Self-concept/self esteem
Struggles with mental health issues- Has the client been diagnosed previously? Remember, you are not diagnosing.
Strengths, ways of coping and problem-solving capacities
Coping Skills- How is your client coping with the following? What resources (internal and external) is your client using to cope?
with everyday life in the life cycle
with addiction or mental health problem
with physical disability
with grief
Strengths (individual and /or family if appropriate)
Problem solving capacities- Discuss the client’s ability to think through and work through problems.
Factors of diversity, intersectionality, oppression, and privilege
Factors of diversity: Discuss your client’s culture, race, ethnicity, gender, age, class, sexual orientation, religion/spirituality, differential physical or mental abilities, intergenerational factors, etc.
What specific experiences is your client having that are related to oppression and/or larger systemic issues? – This could be related to their race, age, ability, gender, mental health issues, substance use, etc.
What are the psychosocial effects of oppression on your client?
Note the client’s strengths, resources, and sources of personal power in responding to oppression and primary patterns of coping with membership in a marginalized group.
Recreation/leisure activities
Use of community resources and services
Other relevant information: Please only discuss what has not yet been covered in other parts of the assessment.

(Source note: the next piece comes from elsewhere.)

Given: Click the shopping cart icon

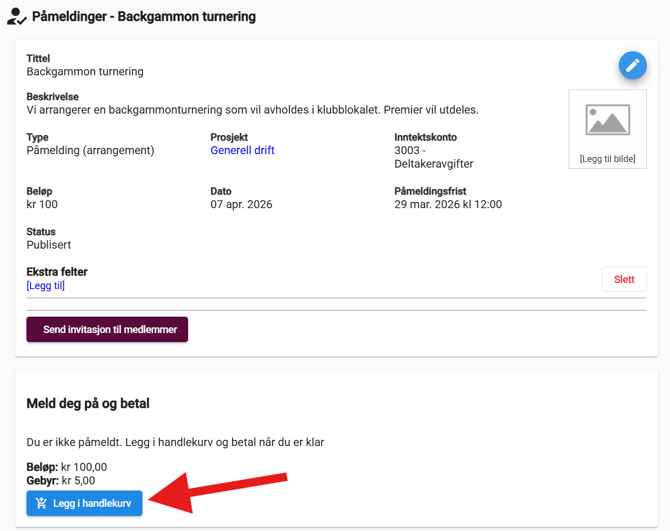Looking at the screenshot, I should [x=41, y=503].
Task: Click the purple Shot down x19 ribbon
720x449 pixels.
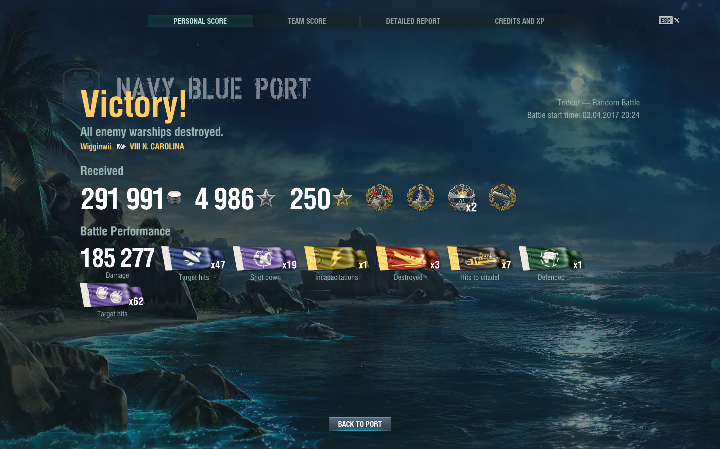Action: click(265, 258)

Independent Living and Self Care
Housing/Home Safety
Nutrition and Health Care
Education/Training
Employment/Job Performance
Income/ Money Management
Citizenship/Law
Attitudes toward role (as sibling, parent, student, etc.)
School Performance
Sexuality
Adjustments to disability
Section 2
Client Needs List
Based on the “client” you are assessing, create and prioritize a “client needs list”. Based on your assessment, (and of course, your “conversation” with the client), select 3 priorities of focus for your work together.

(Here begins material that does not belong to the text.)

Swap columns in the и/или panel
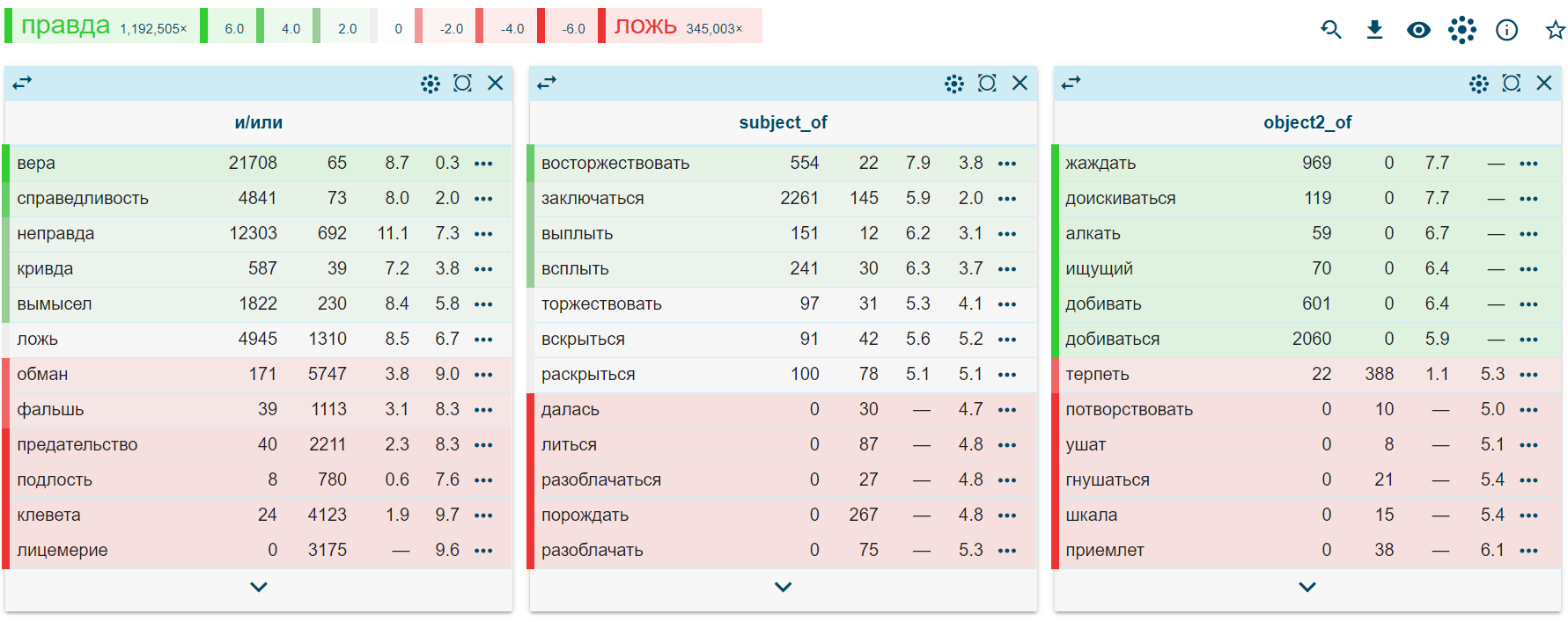The width and height of the screenshot is (1568, 622). click(22, 83)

Social Worker’s Summary Assessment – A summary of your professional impression based on information you’ve gathered throughout the process. It is OK to identify priority needs or goals, but NOT TO SOLVE THEM.
(This section should include 3 paragraphs minimum)
A summary of everything important you’ve identified about this client and their situation.
Your professional, supported impression of what might benefit the client most
Your professional, supported impression of what the client’s barriers and or strengths are that will either help the client to accomplish these goals or that will need to be addressed to ensure that the client can accomplish what he/she hopes to, or is required to.
The biopsychosocial assessment must be written in the third person (ex: social worker and client, social worker and Mr. Hunting). Please do not refer to “I”, “me”, or “we” in your professional assessment.
The biopsychosocial assessment must be written in past tense as the events have already happened and you are typing up the document “after meeting with” your client.